◆ DESCRIPTION OF THE TASK
If a line below contains the string "computer", copy it out.

::::::::

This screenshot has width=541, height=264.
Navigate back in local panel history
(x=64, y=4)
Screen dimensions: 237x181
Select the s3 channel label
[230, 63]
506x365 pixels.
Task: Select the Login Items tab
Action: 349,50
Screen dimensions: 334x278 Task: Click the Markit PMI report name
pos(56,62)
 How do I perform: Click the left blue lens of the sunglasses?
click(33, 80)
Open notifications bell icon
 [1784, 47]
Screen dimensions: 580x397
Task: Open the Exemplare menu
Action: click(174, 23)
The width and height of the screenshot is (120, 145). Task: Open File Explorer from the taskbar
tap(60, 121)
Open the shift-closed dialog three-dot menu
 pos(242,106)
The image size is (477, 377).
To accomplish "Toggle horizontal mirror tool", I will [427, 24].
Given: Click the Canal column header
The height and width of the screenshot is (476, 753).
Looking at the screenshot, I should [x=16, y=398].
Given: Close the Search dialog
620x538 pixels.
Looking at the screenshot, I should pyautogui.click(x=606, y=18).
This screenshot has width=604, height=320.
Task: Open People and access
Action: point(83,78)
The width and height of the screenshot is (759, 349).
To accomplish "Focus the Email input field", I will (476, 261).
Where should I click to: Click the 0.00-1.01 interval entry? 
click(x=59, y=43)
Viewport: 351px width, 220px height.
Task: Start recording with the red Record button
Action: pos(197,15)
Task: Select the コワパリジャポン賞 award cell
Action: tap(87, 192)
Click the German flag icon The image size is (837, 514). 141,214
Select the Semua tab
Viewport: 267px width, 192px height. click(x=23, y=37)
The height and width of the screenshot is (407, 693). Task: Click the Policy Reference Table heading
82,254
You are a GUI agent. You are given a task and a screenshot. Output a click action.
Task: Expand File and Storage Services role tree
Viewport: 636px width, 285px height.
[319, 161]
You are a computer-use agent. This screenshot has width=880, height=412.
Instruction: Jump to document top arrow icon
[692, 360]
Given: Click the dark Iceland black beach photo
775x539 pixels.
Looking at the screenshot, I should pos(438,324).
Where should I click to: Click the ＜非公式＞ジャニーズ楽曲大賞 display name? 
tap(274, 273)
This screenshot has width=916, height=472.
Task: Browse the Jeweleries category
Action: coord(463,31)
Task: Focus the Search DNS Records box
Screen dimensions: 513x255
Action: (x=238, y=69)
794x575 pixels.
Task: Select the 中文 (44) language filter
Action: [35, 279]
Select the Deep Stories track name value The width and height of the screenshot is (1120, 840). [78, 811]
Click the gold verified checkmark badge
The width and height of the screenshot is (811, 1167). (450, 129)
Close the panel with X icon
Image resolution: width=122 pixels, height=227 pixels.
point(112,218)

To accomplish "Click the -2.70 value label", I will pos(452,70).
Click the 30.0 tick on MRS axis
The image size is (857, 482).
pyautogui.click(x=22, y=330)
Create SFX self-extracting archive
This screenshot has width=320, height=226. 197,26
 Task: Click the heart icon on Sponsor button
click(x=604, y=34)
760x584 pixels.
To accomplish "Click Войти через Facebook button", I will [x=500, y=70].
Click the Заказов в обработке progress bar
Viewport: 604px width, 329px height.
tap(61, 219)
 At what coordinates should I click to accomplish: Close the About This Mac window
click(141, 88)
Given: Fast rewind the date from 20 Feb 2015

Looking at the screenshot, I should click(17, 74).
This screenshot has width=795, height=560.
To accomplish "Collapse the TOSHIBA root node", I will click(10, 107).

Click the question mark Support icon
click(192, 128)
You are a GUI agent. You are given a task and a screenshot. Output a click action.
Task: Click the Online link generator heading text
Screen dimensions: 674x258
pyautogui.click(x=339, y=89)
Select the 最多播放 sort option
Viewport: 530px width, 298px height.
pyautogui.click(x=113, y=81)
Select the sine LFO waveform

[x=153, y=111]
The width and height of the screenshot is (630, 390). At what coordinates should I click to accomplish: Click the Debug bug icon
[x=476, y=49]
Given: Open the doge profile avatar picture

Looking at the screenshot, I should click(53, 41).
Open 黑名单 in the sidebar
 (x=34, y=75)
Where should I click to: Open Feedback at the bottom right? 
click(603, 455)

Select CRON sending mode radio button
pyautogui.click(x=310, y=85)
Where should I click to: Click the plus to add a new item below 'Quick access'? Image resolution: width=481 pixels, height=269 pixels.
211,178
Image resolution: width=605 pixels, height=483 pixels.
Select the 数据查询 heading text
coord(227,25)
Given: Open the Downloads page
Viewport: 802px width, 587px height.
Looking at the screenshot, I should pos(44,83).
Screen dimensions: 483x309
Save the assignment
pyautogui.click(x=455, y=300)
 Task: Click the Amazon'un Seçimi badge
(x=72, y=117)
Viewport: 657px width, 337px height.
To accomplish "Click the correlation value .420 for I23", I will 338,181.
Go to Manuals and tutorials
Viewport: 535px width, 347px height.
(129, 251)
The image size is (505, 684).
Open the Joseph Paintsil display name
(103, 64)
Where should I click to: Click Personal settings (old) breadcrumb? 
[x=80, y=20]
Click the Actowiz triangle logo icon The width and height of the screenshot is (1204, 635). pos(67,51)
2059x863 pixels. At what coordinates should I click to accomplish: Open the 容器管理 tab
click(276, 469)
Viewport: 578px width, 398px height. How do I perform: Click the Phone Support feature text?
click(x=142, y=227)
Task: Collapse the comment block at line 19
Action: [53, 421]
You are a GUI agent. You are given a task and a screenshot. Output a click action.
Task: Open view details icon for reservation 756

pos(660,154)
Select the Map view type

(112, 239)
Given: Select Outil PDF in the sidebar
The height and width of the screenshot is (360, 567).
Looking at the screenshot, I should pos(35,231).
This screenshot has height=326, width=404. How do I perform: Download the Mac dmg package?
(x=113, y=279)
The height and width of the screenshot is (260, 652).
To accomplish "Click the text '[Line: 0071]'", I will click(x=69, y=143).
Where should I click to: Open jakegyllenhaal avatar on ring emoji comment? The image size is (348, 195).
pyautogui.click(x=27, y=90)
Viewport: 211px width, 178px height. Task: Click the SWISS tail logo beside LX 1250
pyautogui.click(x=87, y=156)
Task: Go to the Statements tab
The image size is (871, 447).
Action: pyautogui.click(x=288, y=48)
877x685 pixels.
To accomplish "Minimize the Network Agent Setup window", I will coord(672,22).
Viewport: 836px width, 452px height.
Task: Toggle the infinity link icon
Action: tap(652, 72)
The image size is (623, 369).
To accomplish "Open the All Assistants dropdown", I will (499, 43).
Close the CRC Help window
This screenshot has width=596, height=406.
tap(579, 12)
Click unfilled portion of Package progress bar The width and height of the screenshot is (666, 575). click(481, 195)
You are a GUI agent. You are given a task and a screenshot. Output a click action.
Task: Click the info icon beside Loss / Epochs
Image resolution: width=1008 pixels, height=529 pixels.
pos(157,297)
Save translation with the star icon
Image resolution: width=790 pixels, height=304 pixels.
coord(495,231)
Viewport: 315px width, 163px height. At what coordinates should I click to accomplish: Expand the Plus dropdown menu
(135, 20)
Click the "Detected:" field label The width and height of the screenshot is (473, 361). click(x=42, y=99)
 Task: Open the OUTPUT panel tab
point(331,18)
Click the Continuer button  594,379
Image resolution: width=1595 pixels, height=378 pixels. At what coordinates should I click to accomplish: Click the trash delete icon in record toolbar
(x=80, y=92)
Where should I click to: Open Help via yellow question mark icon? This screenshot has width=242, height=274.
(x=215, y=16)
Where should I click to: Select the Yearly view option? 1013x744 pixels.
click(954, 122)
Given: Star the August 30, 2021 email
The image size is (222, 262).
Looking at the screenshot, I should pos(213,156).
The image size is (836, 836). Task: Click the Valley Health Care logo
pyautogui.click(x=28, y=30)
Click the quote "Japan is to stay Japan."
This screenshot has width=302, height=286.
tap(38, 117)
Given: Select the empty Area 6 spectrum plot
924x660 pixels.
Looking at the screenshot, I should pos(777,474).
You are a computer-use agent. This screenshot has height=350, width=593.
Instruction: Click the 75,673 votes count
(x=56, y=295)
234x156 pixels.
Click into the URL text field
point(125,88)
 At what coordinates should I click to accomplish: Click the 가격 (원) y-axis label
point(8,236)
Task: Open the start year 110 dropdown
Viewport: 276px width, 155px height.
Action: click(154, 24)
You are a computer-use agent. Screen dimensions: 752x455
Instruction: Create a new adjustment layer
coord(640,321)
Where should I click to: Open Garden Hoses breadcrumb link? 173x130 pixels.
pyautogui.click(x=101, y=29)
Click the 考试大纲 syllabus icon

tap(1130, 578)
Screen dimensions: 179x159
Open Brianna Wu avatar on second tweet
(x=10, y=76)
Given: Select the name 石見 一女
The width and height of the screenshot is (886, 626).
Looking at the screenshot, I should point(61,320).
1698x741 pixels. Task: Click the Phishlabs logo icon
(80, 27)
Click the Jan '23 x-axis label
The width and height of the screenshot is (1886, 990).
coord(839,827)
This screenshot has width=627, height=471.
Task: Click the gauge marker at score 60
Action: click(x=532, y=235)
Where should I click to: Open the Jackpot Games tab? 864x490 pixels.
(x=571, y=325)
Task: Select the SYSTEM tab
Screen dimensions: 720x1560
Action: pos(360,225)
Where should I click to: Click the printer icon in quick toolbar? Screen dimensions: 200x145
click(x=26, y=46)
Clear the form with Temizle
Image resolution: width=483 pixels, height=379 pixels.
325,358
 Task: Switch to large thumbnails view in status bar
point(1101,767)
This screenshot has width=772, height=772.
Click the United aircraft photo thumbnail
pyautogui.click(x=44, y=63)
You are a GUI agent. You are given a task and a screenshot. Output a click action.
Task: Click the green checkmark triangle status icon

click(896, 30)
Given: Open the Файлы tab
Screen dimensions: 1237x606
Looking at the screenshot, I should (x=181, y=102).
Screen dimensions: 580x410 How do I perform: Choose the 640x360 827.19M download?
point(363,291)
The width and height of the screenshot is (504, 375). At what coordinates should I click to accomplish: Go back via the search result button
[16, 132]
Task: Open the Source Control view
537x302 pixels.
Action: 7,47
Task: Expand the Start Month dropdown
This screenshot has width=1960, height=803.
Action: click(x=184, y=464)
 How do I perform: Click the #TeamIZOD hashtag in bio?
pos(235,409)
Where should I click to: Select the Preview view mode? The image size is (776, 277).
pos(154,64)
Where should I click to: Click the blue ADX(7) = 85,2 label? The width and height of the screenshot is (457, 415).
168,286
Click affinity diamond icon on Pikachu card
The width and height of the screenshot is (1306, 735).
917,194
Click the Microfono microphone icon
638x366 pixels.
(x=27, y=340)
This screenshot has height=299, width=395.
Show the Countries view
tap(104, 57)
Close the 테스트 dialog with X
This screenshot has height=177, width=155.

::::::::

◆ TASK ANSWER
You are a computer-use agent. This screenshot has width=880, height=412.
You are a computer-use agent. This screenshot has height=350, width=593.
You are a computer-use agent. Screen dimensions: 752x455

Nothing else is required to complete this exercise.